Although not yet profitable as a business, Toast have pledged that all profits, when they appear, will go to the Feedback charity, thus using the process to tackle not just wasted bread, but food waste as a whole.

“We’d love to put ourselves out of business – the day there’s no waste bread, we’ll no longer have a need to exist.  [We] prioritise redistribution of surplus. When we source bread from sandwich makers and bakeries, we check if the bread could be given to food charities instead. Often there is more surplus bread than charities can take and it’s difficult to transport and store food that is perishable.  Only when this is not possible do we take the bread to make into beer.”

To help tackle bread waste in the home, Toast have made their recipe available for the home brewer.

“The resurgence in home-brewing, reflecting the huge growth in the craft beer market, means we can all get involved. We waste huge amounts of bread in our homes and not everyone wants to make bread and butter pudding.”

They hope to have a greater indirect impact by creating a social enterprise model that reinvests all profits in ending food waste through funding Feedback’s campaigning work.  They are inspiring other businesses to see value in ‘waste’, and have seen many companies move into this area, including bread beer in particular, and expect some big players to do so this year.  Toast also hope that greater consumer awareness, driven by themselves, other businesses, and Feedback’s campaigning, will lead to greater pressure for change.

This change is already beginning.  Celebrity chefs have taken up the cause, bringing it more into the public eye, and the supermarkets are reacting.  Tesco has pledged that no edible food will go to waste by March 2018.  If the industry doesn’t go far enough, there will be government pressure for them to do so (a select committee has already made recommendations for changes).  Though this is by no means a full solution.

“Of course, we have to ensure the problem is not just exported – currently huge amounts of waste occurs in the supply chain due to cosmetic standards set by supermarkets. We’ll be watching and Toasting achievements whilst continuing to support efforts to expose and change bad practices.”

Toast’s thinking around food waste and sustainability also informs other aspects of their business and brewing.

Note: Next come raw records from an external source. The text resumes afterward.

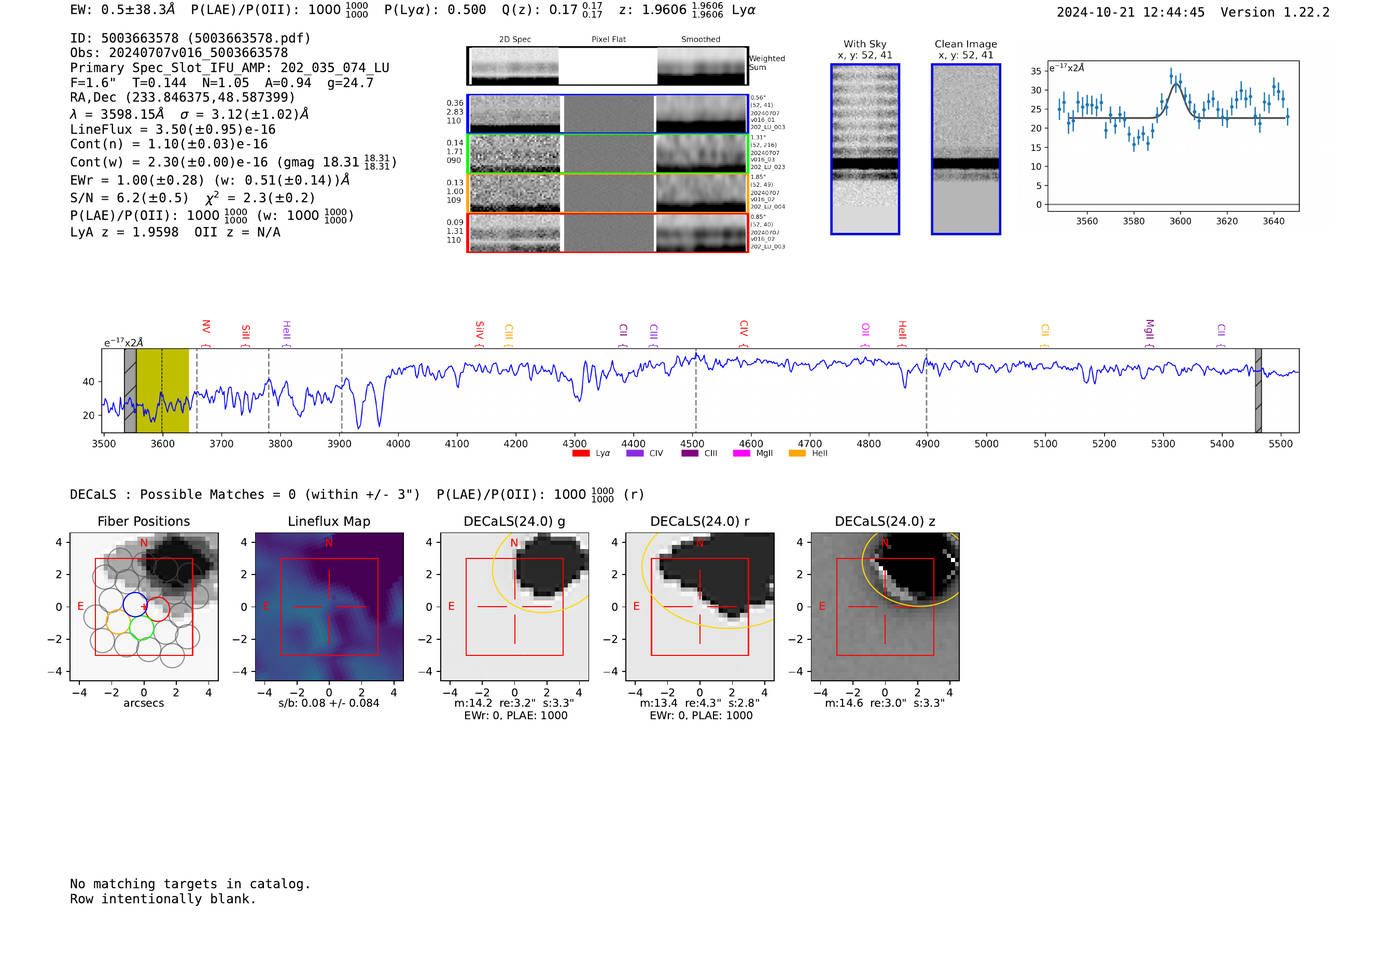Click the OII line marker above spectrum

point(865,330)
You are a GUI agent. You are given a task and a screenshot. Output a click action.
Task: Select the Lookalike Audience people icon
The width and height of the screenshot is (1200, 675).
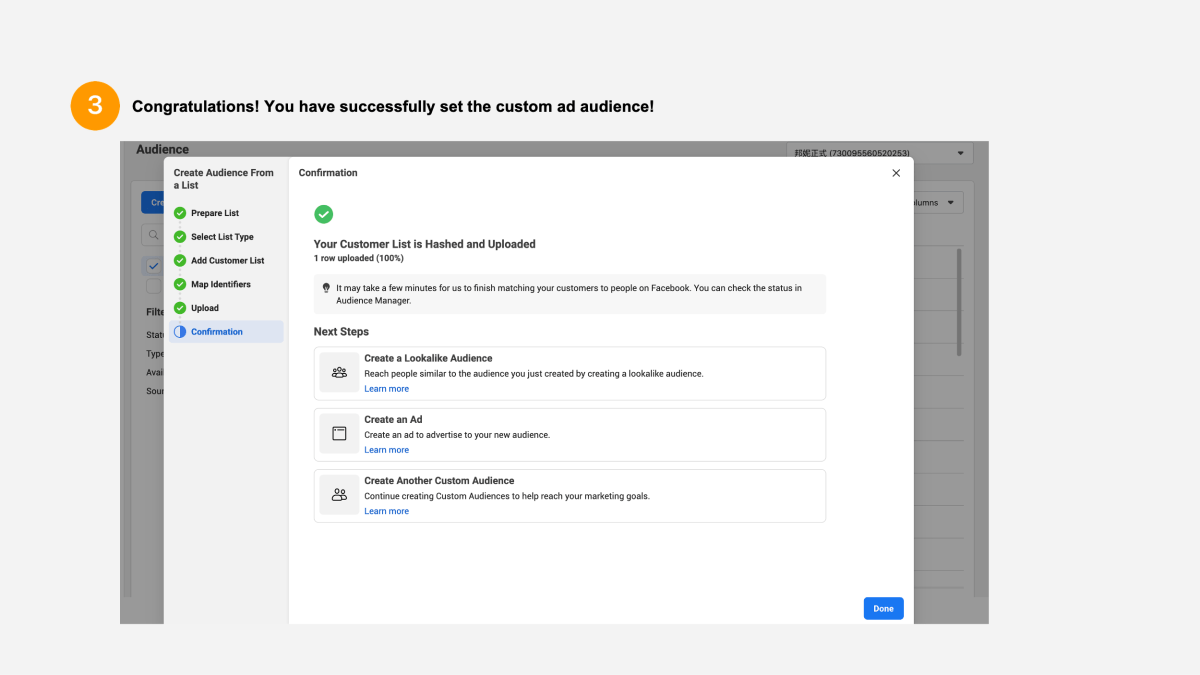click(339, 372)
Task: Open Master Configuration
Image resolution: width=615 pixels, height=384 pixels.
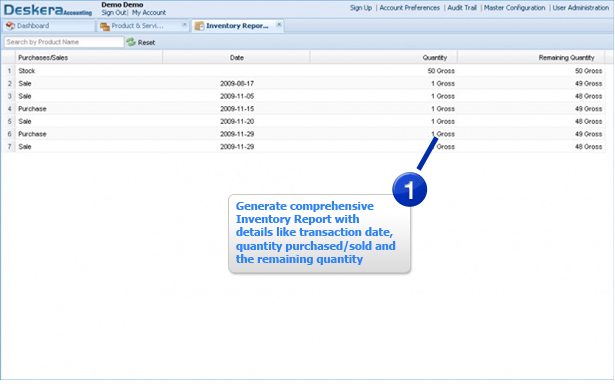Action: coord(515,7)
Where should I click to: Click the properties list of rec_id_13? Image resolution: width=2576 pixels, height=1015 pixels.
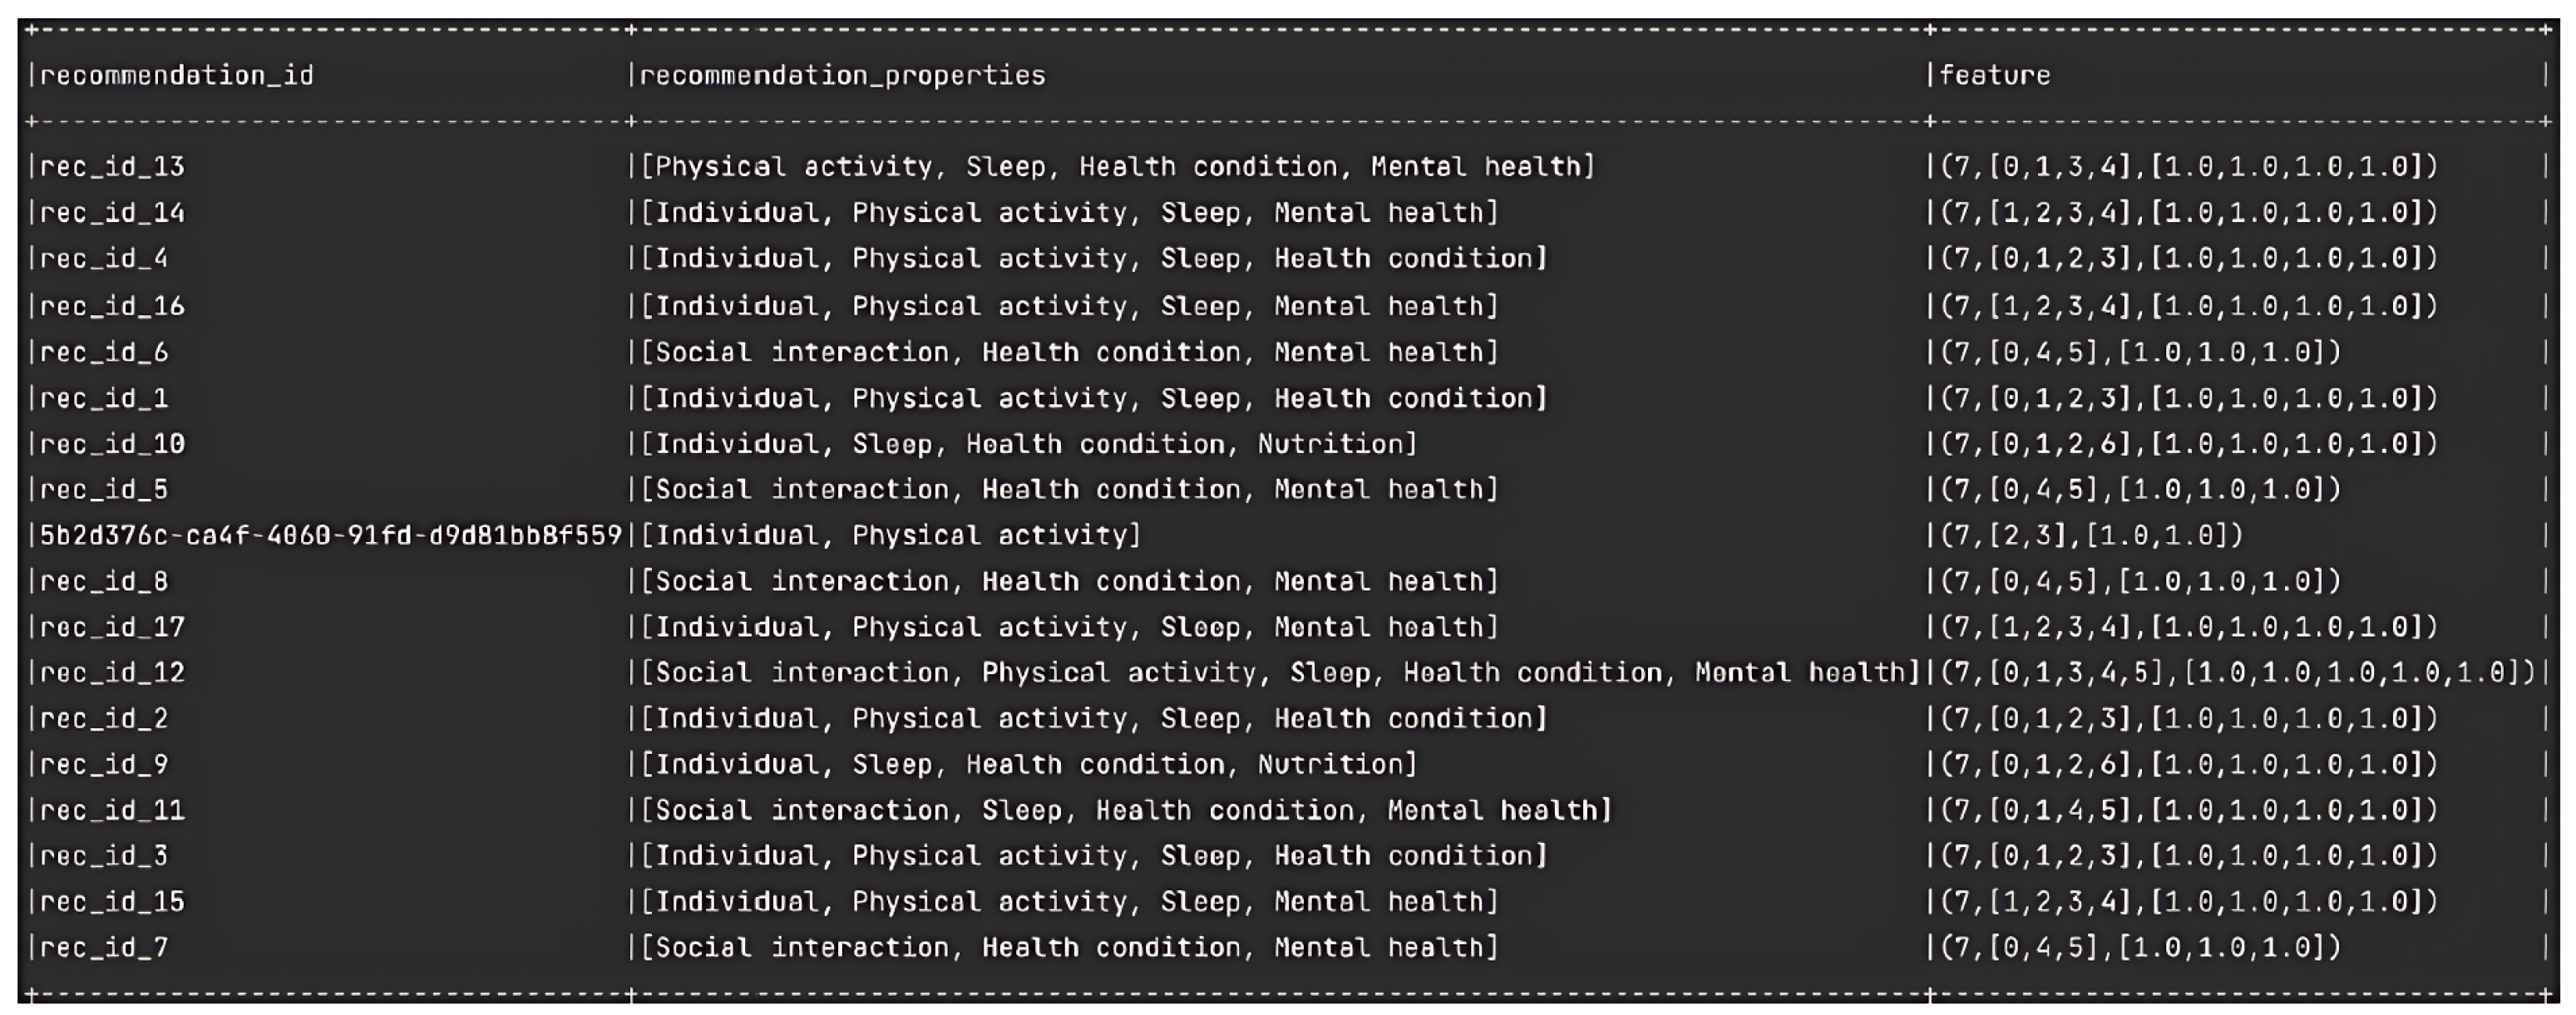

“We’ve tried to make our production process as environmentally friendly as possible. Our brewery partner has onsite wind turbines that power the brewery, a bore hole to extract water, and sources barley from local farms. The spent grain goes to animal feed rather than landfill.  However, glass bottles remain after the beer has been enjoyed. We encourage people to recycle at home. In the UK, we recycle 60% of our glass – we’d love that to be 100% for Toast and would like to see a deposit scheme introduced.  We have also started kegging. Soon you’ll be able to enjoy a pint (or half) in your local without any glass bottles being involved (and the kegs are re-used).”

Toast are strong believers in the importance of making the world a better place – tackling environmental destruction and social inequality – with a positive attitude.

“People will only change their behaviours if the alternatives are more appealing. We think we’ve found a way of doing something really positive whilst having fun, and we want to share that with the world.”